Here’s what you need to get started:​
A computer or laptop running the desktop version of Chrome or Firefox​
MetaMask, a digital wallet used specifically with web apps​
Ether, a form of digital payment that powers CryptoKitties​
Note: A digital wallet like MetaMask acts like a bank account—treat it with respect and make sure you don’t forget your password or the seed words.

*Getting Ether, your digital currency*


For U.S. citizens only: you can buy ether (ETH) in MetaMask. ETH is a digital currency that enables our game to run.






For everyone else: you will need to purchase ETH from an exchange. The easiest way is using Coinbase and then transferring the ETH from your Coinbase wallet to your MetaMask wallet. Unfortunately, you cannot play CryptoKitties with a Coinbase wallet or any other wallets.

You cannot use USD/CAD to buy a CryptoKitty—currencies need to be converted into ETH first.

---------------------

Tl;dr this is a weird neopets front to hoard Ether fakebucks



Someone please buy a kitty for the Farms. All my money is tied up in recycled cans.
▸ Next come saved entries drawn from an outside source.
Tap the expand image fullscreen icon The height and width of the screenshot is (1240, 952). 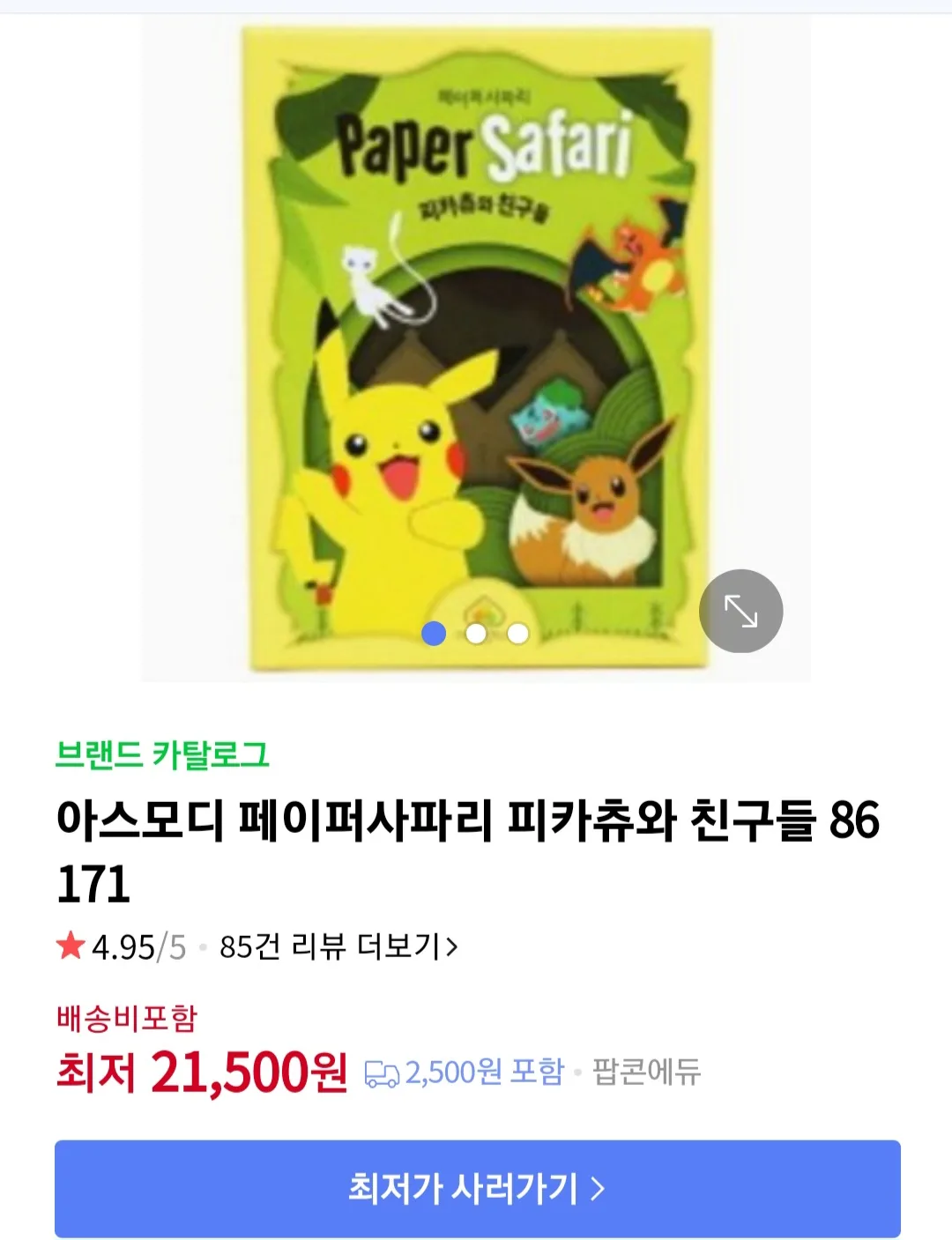(x=740, y=611)
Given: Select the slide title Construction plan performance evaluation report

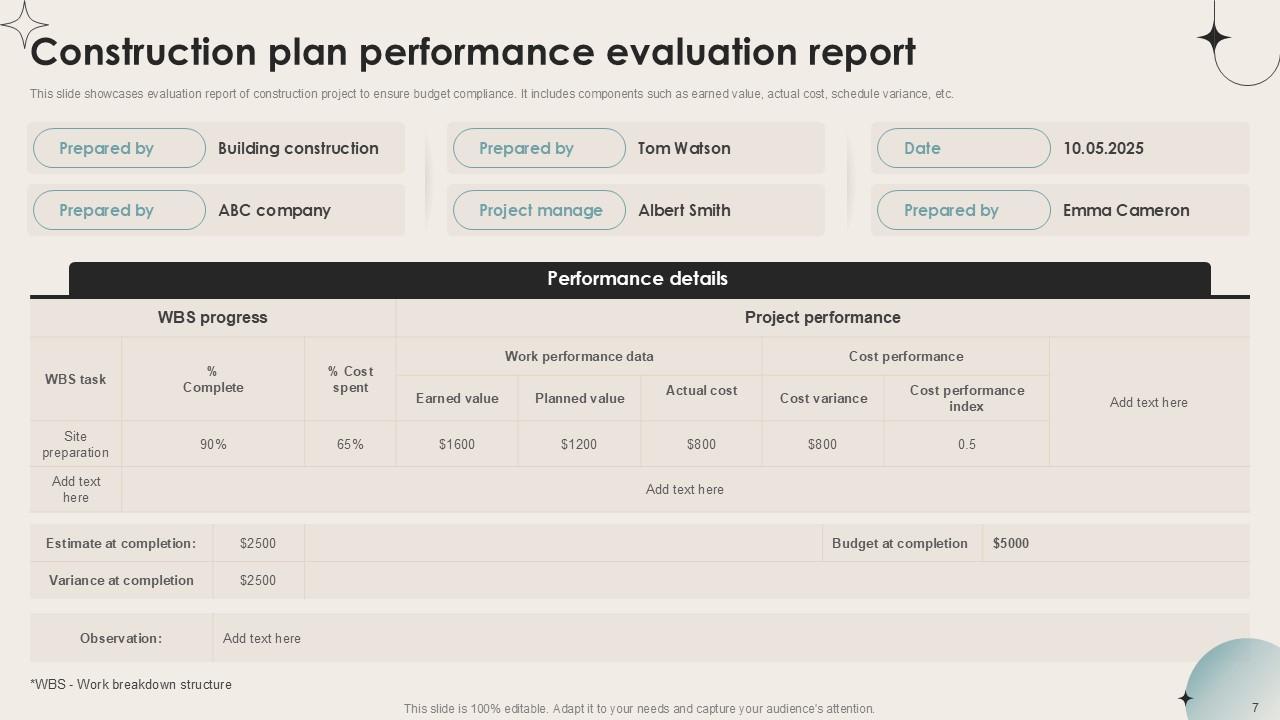Looking at the screenshot, I should [x=473, y=52].
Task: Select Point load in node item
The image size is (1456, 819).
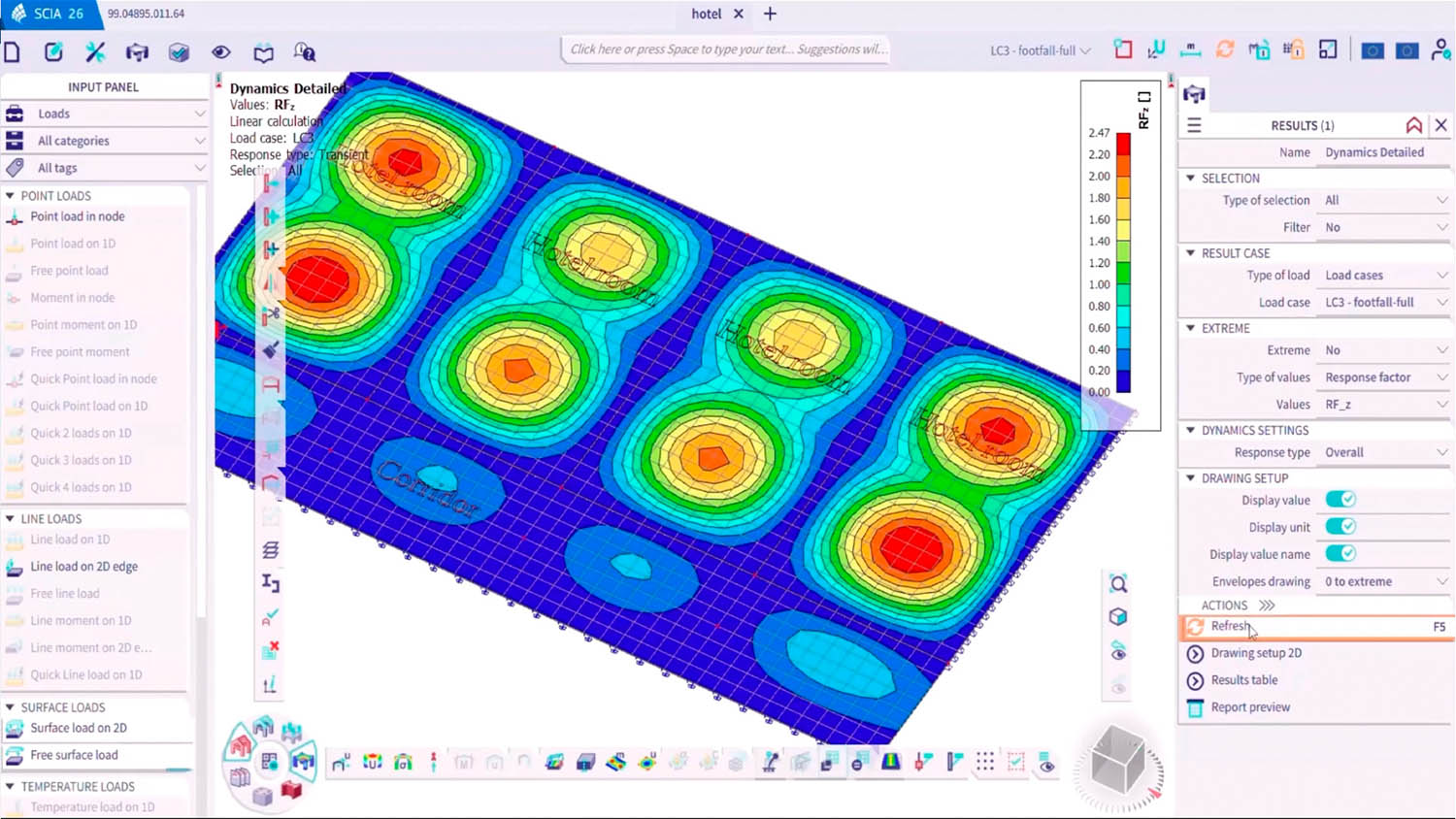Action: (x=77, y=216)
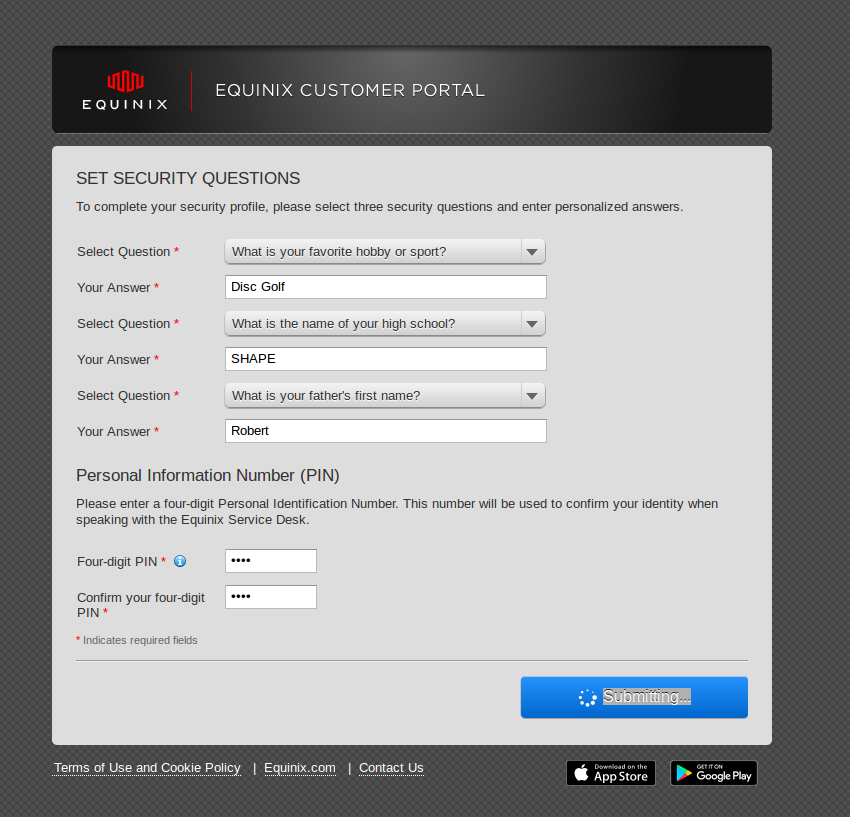Click the Equinix logo in the header
The height and width of the screenshot is (817, 850).
[x=125, y=89]
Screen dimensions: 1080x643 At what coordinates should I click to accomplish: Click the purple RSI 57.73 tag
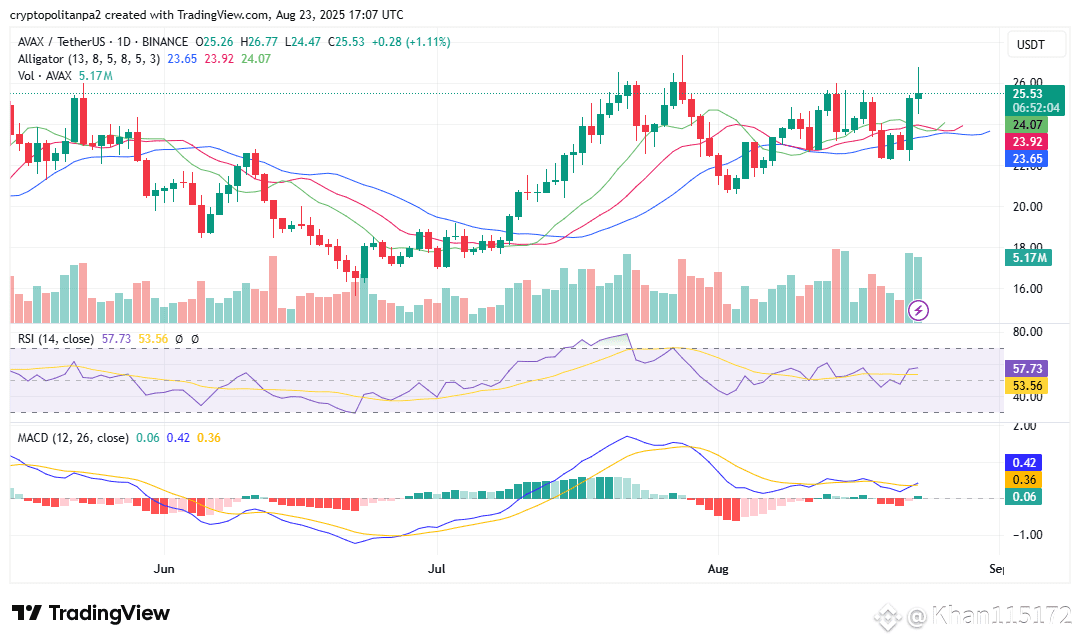[1026, 369]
https://www.cryptokitties.co/marketplace




Also you can breed your kitties, by looking for horny cats ready to sire.



lol on the eggplant emojis.

This is the guy I want


Spoiler





 


 
*0.099 ETH = 114.34 USD *
Practically a steal!!!!


----------



## hotcheetospuffs (Jan 12, 2018)

Neopets meets bitcoin.


----------



## Unsuspecting Koala Bear (Jan 12, 2018)

go get ur horny catz online u guys


----------



## CrunkLord420 (Jan 12, 2018)

It would be hilarious if this was peak ETH and became it's jump the shark moment before getting side-lined by XRP.


----------



## DatBepisTho (Feb 6, 2018)

So this is what happened to Mewgenics.


----------